▶ [Task] The output should be the line containing "Click the A Liquid Web Brand tagline" and every later line of the records, exactly as written, and nothing else.

▶ [Records supplied]
####
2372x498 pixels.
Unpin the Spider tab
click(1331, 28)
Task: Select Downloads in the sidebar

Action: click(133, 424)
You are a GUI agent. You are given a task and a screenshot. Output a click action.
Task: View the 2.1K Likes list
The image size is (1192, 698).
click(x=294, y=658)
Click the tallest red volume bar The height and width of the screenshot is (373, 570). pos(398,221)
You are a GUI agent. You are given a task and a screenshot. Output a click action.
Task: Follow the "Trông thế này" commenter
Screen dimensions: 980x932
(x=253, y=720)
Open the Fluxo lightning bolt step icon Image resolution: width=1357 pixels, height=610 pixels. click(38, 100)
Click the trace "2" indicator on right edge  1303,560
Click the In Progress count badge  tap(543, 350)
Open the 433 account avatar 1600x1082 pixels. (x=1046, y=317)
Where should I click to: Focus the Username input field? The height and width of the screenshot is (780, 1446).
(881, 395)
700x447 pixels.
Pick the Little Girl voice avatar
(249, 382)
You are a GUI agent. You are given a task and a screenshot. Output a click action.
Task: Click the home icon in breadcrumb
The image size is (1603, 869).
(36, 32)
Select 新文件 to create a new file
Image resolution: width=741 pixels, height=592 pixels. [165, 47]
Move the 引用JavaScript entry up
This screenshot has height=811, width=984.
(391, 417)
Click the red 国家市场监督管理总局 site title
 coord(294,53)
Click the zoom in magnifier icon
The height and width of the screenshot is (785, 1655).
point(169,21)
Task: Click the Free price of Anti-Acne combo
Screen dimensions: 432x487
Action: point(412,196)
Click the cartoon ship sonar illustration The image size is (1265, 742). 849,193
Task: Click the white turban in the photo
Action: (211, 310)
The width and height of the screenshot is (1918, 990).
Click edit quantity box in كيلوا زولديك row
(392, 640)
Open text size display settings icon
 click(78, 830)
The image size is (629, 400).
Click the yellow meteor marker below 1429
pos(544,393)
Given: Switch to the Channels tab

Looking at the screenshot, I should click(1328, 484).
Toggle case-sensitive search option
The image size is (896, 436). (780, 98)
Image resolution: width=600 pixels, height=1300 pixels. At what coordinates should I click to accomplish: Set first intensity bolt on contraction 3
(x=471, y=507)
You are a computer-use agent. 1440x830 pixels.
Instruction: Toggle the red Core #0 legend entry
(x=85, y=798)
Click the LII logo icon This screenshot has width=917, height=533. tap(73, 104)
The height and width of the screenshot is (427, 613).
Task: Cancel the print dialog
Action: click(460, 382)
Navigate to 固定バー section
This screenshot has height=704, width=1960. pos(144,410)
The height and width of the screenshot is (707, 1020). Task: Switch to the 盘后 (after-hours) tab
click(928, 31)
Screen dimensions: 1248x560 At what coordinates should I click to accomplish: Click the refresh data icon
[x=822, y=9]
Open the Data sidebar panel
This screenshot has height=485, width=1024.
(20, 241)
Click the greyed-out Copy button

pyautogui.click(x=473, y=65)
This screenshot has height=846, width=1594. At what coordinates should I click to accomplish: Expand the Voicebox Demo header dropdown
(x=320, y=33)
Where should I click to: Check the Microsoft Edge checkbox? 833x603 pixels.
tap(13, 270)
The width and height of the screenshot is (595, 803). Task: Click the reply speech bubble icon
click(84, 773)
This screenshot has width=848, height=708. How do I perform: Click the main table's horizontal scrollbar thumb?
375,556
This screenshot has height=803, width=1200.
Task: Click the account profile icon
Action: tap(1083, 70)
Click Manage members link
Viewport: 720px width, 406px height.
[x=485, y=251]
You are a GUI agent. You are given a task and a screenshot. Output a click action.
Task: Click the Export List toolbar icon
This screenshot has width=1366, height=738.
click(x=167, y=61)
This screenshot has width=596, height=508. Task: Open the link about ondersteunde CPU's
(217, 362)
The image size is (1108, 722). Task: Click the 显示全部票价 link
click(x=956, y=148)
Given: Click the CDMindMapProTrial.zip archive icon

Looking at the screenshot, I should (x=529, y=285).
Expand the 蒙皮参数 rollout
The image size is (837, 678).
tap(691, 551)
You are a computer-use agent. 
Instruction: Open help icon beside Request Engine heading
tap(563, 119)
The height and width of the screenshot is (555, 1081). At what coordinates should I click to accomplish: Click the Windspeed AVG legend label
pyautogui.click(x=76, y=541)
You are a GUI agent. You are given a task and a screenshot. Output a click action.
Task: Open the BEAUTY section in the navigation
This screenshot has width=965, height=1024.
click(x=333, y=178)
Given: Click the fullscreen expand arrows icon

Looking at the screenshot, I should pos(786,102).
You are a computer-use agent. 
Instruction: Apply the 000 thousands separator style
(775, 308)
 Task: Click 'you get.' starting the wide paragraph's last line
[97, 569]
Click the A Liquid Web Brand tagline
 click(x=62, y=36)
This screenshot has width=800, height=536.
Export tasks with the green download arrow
####
▶ [Your response]
Click the A Liquid Web Brand tagline
 click(x=62, y=36)
This screenshot has width=800, height=536.
Export tasks with the green download arrow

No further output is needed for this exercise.